Only the last item was corrected and reposted, possibly because it stands out as the only one of these examples where the errors themselves became a topic of conversation among commenters.

“This is a mess,” one reader says.

“I agree. A total mess,” another replies. “Cringy and unbelievable! It’s confusing, it’s dangerous, and it’s sloppy. I love TPM but I never thought I would see this mistake here.”

A third commenter, though, had an interesting take on why the errors didn’t matter:

hey, guys this is a new-age blog not a 20th Century newspaper with a printing press… their urgency to get a story out is different and they edit it on the fly, so the info can be disseminated quickly … Either you are all neophyte bloggers or you are just trolls trying to make TPM look bad, but the standard protocol for correction on the blogs is to TELL THEM ABOUTIIT OFFLINE so you don’t sound like anal impulses.

Anyone who didn’t know that yet does now.

JUST BE COOL!

… it is what we call “interactive” and you should feel honored when it happens that you have an opportunity to help make a good thing better …

If you aren’t smart enough to decipher the meaning through the mistakes, go find a newspaper or magazine to critique.

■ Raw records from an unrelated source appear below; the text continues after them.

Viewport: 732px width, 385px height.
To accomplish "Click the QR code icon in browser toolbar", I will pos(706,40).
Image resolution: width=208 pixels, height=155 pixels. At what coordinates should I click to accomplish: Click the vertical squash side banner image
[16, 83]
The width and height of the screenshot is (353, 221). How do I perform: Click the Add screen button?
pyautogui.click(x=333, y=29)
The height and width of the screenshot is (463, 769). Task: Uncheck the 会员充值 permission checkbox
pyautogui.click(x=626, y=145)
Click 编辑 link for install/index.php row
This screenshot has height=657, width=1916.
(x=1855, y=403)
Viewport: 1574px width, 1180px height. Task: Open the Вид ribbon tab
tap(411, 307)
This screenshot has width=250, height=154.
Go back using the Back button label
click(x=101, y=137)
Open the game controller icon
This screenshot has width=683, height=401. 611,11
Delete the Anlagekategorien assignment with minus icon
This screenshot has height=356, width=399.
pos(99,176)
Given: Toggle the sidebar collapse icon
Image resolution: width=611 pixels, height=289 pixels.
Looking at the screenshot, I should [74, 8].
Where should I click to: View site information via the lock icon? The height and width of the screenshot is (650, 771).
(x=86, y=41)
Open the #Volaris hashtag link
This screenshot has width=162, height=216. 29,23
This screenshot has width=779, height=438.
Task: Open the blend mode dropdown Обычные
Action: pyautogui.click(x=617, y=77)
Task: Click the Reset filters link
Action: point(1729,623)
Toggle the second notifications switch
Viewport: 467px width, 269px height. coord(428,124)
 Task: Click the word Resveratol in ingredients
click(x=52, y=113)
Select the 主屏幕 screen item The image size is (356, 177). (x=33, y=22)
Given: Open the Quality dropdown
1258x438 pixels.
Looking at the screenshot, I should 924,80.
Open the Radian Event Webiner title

Urging people to once again “get over it,” the commenter doubled down on his “troll” comment: “Anyone who can’t decipher the meaning of a blog despite its technical errors is just one of them.” [Emphasis added.]

That’s ridiculous, obviously. But it’s interesting to see someone stating such a taxonomy of news gathering and assuming it to be widely understood and accepted. How far down the slope is the commenter willing to slide toward having to “decipher” what a blogger is trying to say? Is he willing to accept the same level of copy editing in the blogs of the online versions of The New York Times or Atlantic? Does he really think newspapers and magazines are for people too stupid to read blogs? Is he aware that “new age” has a distinct meaning, like “Victorian”? (Or was he just having difficulty expressing himself, especially considering he refers to people who read blogs as “bloggers,” which is a definition I’ve heard nowhere else — and I say this as a blogger, newspaperer, magaziner, radioer, movier and televisioner.) Finally, is he aware Marshall has said, “I don’t think of it as a blog … I think of it as a news organization, a news website. That’s what it is.”

One of the defining characteristics of copy editors is that they cannot stop their nitpicking ways. Having worked as a copy editor and being a strong believer clear language is worth the effort, I won’t be backing away from trying to get grammar, spelling and punctuation correct in my posts. (And every failure I catch after publishing is humiliating).

Sometimes I look at Talking Points Memo, though, and wonder how much it matters.